Figure 2.

Sin A attenuates hepatic lipid accumulation and inflammatory response in NAFLD mice. Chow-fed mice were treated daily with normal diet (Chow). HFD-fed mice were orally treated with vehicle (HFD) or Sin A (80 mg/kg, Sin A) for 6 weeks. (A) The key gene expression associated with fatty acid biogenesis in liver. (B) Fatty acid biogenesis-related genes in primary hepatocytes with palmitic acid or Sin A incubation for 24 h (n=5 per group). The gene expression associated with fatty acid uptake (C) and LDL-C export (D) in liver sections. (E) The expression levels of inflammation response-related genes in liver (n=6 per group). (F) Changes in serum chemistry (ALT and AST) of mice (n=10 per group). (G) The representative images of F4/80 staining in the liver (Scale bars 100 μm).
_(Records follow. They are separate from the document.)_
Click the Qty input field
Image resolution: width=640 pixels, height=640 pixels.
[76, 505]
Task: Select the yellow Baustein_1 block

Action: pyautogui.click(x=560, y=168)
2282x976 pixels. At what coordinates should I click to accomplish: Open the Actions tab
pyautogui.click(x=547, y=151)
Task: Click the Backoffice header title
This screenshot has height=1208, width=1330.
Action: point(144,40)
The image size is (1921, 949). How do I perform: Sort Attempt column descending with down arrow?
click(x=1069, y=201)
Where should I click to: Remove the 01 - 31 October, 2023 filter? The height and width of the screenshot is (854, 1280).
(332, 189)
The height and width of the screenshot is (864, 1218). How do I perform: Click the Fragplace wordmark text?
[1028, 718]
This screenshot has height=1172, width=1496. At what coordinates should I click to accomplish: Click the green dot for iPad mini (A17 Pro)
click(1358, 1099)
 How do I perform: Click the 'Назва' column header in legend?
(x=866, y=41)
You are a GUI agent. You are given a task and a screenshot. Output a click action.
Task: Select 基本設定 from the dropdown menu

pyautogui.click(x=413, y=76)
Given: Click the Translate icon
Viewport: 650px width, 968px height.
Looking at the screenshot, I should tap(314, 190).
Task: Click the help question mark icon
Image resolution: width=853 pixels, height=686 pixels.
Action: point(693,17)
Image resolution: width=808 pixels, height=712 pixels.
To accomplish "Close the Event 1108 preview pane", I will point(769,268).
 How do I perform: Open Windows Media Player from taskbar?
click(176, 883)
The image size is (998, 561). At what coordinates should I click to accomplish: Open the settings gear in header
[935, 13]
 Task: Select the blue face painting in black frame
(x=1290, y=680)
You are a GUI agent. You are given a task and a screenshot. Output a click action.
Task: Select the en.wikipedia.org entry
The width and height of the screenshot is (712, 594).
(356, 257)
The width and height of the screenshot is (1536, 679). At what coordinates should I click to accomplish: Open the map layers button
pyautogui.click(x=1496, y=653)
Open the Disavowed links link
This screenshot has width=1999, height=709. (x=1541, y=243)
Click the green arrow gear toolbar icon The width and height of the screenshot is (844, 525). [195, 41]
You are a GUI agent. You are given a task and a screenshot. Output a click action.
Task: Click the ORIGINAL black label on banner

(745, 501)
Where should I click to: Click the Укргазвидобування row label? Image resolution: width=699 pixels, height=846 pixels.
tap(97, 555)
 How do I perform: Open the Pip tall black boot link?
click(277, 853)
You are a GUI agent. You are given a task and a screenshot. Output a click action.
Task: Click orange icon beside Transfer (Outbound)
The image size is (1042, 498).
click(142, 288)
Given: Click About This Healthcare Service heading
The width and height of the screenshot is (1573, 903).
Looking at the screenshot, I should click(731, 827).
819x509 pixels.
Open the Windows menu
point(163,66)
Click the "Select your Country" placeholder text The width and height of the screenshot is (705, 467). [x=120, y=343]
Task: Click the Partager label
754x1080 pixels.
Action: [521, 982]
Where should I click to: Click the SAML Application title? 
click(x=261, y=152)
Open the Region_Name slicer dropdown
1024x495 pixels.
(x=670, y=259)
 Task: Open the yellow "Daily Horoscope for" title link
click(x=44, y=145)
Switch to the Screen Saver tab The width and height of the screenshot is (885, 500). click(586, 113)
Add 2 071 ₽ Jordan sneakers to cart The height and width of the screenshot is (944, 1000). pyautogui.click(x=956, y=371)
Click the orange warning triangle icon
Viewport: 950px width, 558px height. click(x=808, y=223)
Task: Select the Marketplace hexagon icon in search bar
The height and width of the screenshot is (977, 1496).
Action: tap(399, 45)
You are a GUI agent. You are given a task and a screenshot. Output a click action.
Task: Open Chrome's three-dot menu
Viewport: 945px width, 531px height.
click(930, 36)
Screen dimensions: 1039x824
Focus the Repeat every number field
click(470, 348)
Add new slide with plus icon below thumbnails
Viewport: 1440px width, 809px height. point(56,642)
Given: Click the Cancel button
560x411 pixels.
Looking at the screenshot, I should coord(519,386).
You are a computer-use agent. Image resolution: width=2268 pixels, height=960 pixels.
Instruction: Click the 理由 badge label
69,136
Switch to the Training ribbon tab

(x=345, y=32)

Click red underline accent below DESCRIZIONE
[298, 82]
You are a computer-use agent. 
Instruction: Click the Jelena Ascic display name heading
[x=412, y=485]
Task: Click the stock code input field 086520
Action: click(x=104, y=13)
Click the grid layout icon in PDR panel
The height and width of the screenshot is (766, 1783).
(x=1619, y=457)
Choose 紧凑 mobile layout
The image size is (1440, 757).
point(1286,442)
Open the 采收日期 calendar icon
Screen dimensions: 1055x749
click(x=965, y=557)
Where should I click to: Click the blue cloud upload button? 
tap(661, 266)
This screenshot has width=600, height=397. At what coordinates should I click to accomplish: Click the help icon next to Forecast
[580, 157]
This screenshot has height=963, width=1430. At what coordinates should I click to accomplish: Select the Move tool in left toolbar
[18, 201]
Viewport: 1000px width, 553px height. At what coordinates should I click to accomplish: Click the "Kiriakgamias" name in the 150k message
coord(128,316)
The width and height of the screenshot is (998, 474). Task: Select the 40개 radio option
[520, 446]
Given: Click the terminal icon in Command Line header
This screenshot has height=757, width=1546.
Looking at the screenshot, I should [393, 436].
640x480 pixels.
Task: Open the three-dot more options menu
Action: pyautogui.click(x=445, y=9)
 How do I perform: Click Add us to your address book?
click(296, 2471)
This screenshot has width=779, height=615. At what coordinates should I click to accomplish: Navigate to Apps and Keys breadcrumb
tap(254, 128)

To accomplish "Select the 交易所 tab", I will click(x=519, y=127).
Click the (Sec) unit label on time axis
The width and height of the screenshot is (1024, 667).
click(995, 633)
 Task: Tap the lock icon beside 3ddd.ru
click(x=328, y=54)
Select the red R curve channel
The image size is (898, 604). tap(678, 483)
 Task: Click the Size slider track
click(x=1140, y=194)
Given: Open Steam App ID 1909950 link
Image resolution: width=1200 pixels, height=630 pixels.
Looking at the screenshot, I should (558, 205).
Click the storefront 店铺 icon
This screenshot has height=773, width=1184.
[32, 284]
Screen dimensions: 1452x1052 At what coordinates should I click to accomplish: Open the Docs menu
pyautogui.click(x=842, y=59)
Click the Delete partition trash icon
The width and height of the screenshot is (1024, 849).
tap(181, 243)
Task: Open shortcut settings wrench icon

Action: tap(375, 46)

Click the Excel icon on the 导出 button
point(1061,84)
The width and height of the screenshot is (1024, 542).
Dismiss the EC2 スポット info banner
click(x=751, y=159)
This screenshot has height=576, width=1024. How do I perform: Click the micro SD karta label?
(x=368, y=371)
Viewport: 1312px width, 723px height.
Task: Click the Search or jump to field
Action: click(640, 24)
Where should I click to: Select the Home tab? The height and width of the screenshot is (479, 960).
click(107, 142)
Values are expressed as means ± SD. Statistical significance were determined by one-way ANOVA for the multiple-group comparisons. p*<0.05; **p<0.01; ***p<0.001. Srebp-1c, sterol regulatory element binding protein-1c; Acaca, acetyl-CoA carboxylases alpha; Fasn, fatty acid synthase; Mogat1, Monoacylglycerol O-acyltransferase 1; Pparg, peroxisome proliferative activated receptor, gamma; Scd-1, stearoyl-coenzyme A desaturase-1; Cd36, cluster of differentiation 36; Fatp5, fatty acid transport protein 5; Fabp1, fatty acid-binding protein1; Apob, apolipoprotein B; Mttp, microsomal triglyceride transfer protein; Tnfa, tumor necrosis factor α; Il6, interleukin 6; Nos2, Nitric Oxide Synthase2; Lbp, Lps-binding protein; Cox2, Cyclooxygenase-2; MCP-1, Monocyte chemoattractant protein-1; ALT, Alanine Aminotransferase; AST, Aspartate Aminotransferase.